Southeastern Section–55th Annual Meeting (23–24 March 2006)

Paper No. 6
Presentation Time: 10:00 AM


SAVRDA, Charles E., Department of Geology and Geography, Auburn Univ, 210 Petrie Hall, Auburn University, Auburn, AL 36849-5305,

Taphonomy, the study of fossilization, is an integral element of paleontology that can be put to constructive use in sedimentologic and paleoenvironmental studies. Like body fossils, trace fossils are subject to a wide range of taphonomic processes that influence (1) ichnologic integrity, the extent to which ichnofabrics reflect the complete range of activities of a community or communities of trace-making organisms, and/or (2) trace fossil visibility, the extent to which preserved ichnofossils are manifest or accessible to the viewer.
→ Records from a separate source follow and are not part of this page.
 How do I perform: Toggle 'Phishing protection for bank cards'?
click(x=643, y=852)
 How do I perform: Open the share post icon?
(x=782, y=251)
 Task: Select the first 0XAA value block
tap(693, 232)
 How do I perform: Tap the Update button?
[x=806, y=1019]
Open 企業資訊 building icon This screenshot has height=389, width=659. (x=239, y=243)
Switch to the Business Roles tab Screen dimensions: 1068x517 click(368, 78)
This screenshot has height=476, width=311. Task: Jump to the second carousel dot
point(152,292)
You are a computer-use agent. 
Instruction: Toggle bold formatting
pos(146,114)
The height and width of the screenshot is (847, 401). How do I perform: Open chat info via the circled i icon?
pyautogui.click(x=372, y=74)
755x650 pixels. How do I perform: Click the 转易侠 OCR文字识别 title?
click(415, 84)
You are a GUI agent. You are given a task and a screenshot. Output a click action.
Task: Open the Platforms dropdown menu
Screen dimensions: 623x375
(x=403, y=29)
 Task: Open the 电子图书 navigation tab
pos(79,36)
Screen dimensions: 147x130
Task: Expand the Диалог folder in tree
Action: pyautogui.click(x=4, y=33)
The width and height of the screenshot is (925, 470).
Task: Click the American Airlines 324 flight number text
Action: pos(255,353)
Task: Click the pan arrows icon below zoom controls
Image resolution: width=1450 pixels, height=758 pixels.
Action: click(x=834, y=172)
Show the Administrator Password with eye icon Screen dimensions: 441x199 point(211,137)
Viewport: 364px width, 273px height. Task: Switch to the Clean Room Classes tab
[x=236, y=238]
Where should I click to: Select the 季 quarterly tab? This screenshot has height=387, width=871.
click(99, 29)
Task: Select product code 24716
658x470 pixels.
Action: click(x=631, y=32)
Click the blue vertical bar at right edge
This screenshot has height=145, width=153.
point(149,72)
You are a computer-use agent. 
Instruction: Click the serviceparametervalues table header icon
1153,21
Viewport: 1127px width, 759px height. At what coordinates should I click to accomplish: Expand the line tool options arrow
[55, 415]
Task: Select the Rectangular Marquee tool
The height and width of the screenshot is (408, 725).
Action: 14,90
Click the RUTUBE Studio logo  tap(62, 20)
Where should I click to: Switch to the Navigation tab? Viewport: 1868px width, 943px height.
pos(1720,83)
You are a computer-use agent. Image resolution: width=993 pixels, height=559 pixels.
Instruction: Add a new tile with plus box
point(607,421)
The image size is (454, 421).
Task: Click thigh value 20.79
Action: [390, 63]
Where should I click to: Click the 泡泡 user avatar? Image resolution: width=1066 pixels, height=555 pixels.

The taphonomic state of a trace fossil assemblage or ichnofabric is controlled by a variety of interacting factors that generally fall within one of three categories: (1) physical environmental factors- e.g., substrate type, and rates and frequencies of deposition; (2) ecologic factors- e.g., infaunal tiering and behavioral routines of tracemakers; and (3) diagenetic factors- preferential mineralization, general lithification, and, in the case of surface exposures, weathering. Varying combinations of these factors result in preservation states ranging from poor to excellent. Regardless of preservation state, careful consideration of ichnofossil taphonomy can help assess aspects of depositional regime, tracemaker paleobiology, and postdepositional histories of substrates. Trace fossil assemblages characterized by relatively high ichnologic fidelity, trace fossil visibility, or both may be particularly informative and, hence, can be considered as ichnofossil-lagerstätten.